Foundation Watch
Nonprofit of terrorist bomber received Tides Foundation funding
A few short years after his release from federal prison a convicted terrorist bomber who has been embraced by the activist Left got a grant from the George Soros-funded Tides Foundation.
“Speedway Bomber” Brett Kimberlin (see mugshot above) is a director and founder of the Justice Through Music Project, a seven year old Bethesda, Maryland-based 501c3 nonprofit entity. (See its latest IRS Form 990 [tax return] here.)
Kimberlin, as blogger Liberty Chick previously reported,
spent nearly 17 years in prison after being convicted of launching a week-long bombing spree that terrorized the residents of Speedway, Indiana in the late 1970’s. One of the blasts horribly maimed a man so badly that it directly led to that man’s suicide a few years later, which was proven when the widow of that bombing victim successfully sued and won a civil judgment against Kimberlin for $1.6 million.

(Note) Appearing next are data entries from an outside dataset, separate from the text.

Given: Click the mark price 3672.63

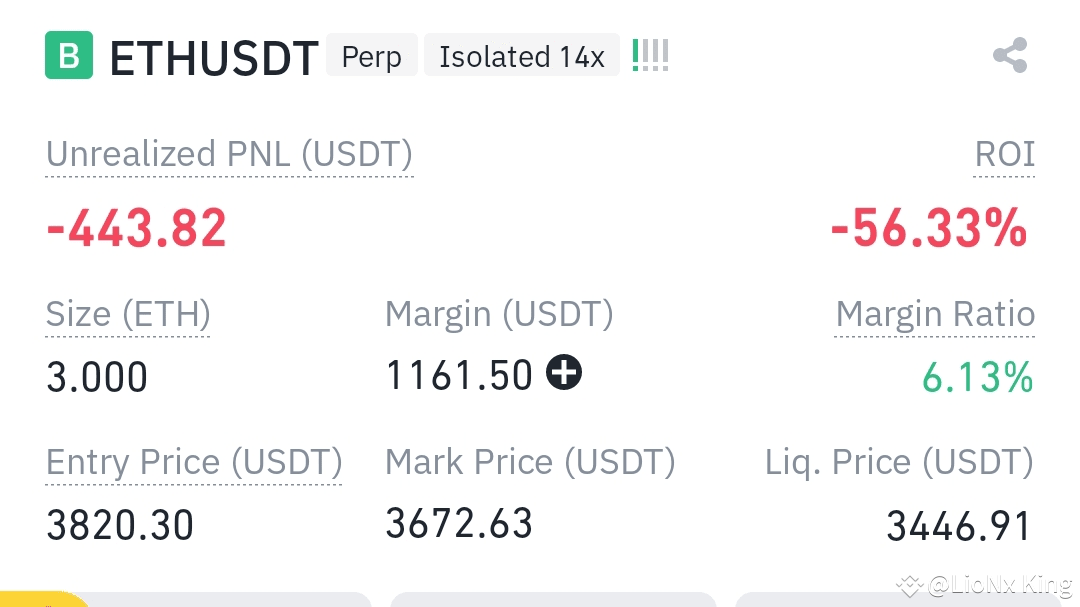Looking at the screenshot, I should pyautogui.click(x=459, y=524).
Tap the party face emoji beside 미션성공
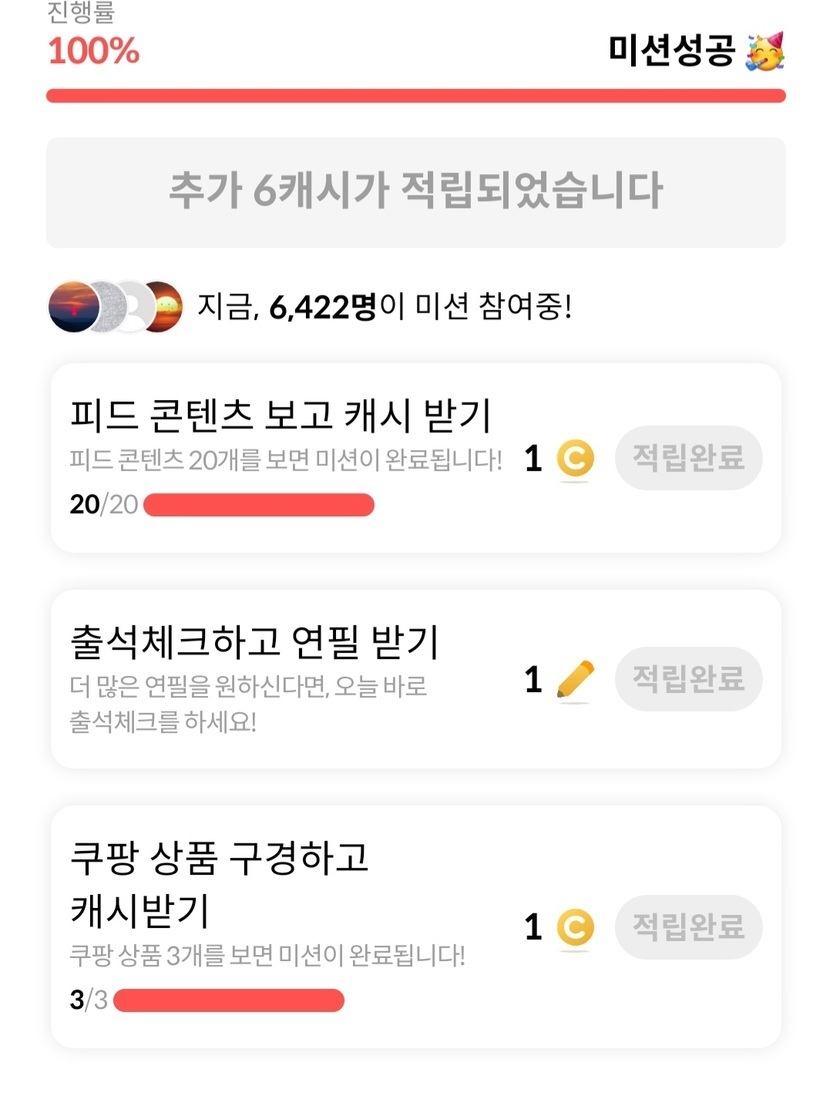This screenshot has width=830, height=1106. (x=765, y=50)
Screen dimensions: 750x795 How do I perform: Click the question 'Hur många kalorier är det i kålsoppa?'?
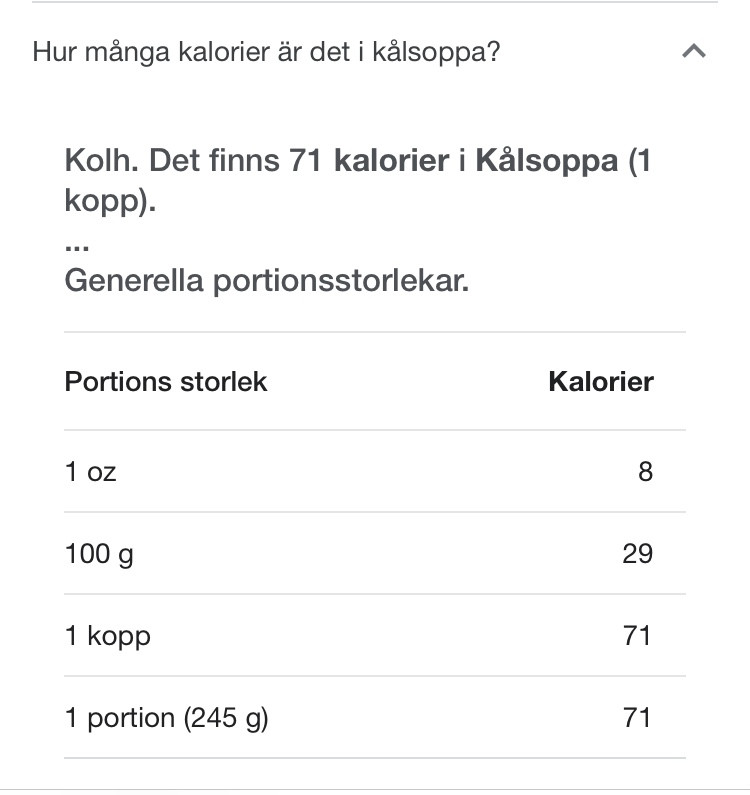(266, 52)
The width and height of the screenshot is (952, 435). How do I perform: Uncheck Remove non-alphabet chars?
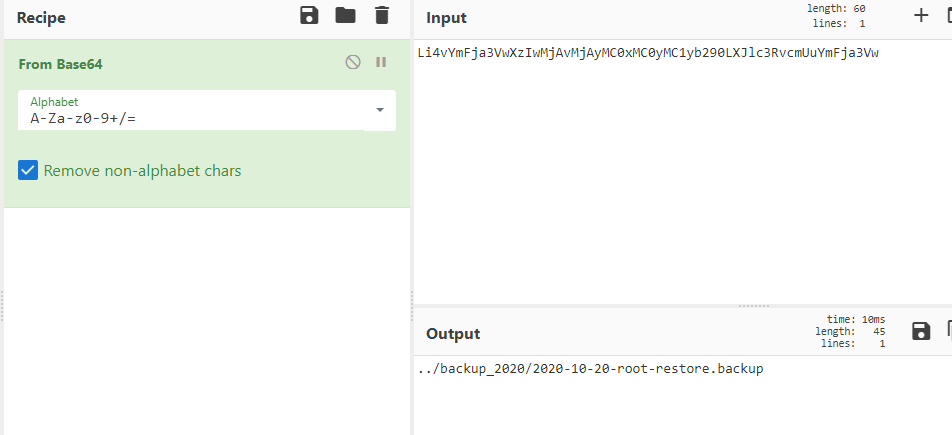[28, 171]
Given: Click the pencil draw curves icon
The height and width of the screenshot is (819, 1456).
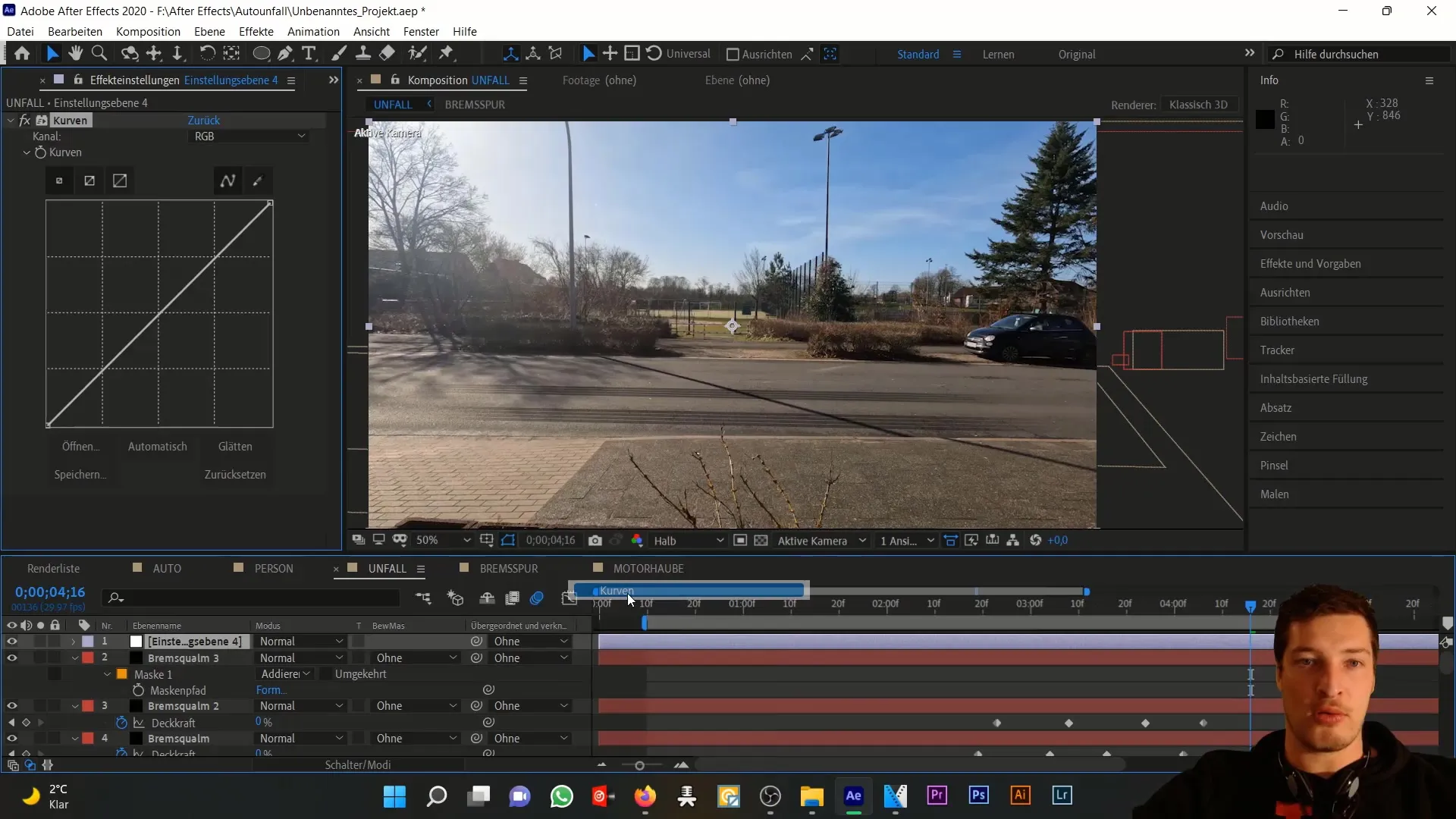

Kimberlin is the business partner of leftist blogger Brad Friedman who frequently plays fast and loose with the facts. They are both involved with a group called Velvet Revolution which also receives funding from the Tides Foundation.
JTMP has received at least $70,000 in grants from the far-left Tides Foundation since 2006. The 2006 grant in the amount of $60,000 was for general operations which means JTMP could use the funds without restriction. The 2008 grant of $10,000 was also for general operations.
Another noteworthy donor is singer and liberal activist Barbra Streisand who has given JTMP at least $10,000 through her Barbra Streisand Foundation since 2006 ($5,000 in 2006 for general operations and $5,000 in 2008 for general operations).
Yet another is Teresa Heinz Kerry, wife of Sen. John Kerry (D-Massachusetts). Mrs. Kerry is CEO of the Heinz Family Foundation which has given JTMP at least $20,000 since 2006 (the grant was earmarked for general operations).
Why, you may ask, bring this up now? Because it’s newsworthy. A man named Aaron Walker (blogging name Aaron Worthing) is now claiming that Kimberlin tried to frame him for a crime he did not commit. The verbose but apparently honest Walker explains what happened in a heavily annotated, nearly 28,000 word essay at his website Allergic to Bull.
Do the people at the Tides Foundation, Barbra Streisand Foundation, and Heinz Family Foundation know that they have given money to an organization run by a litigious, violent, radical felon who appears to delight in intimidating people whose views he disagrees with?
Oh wait. There’s no point in answering that question in the Obama era, is there?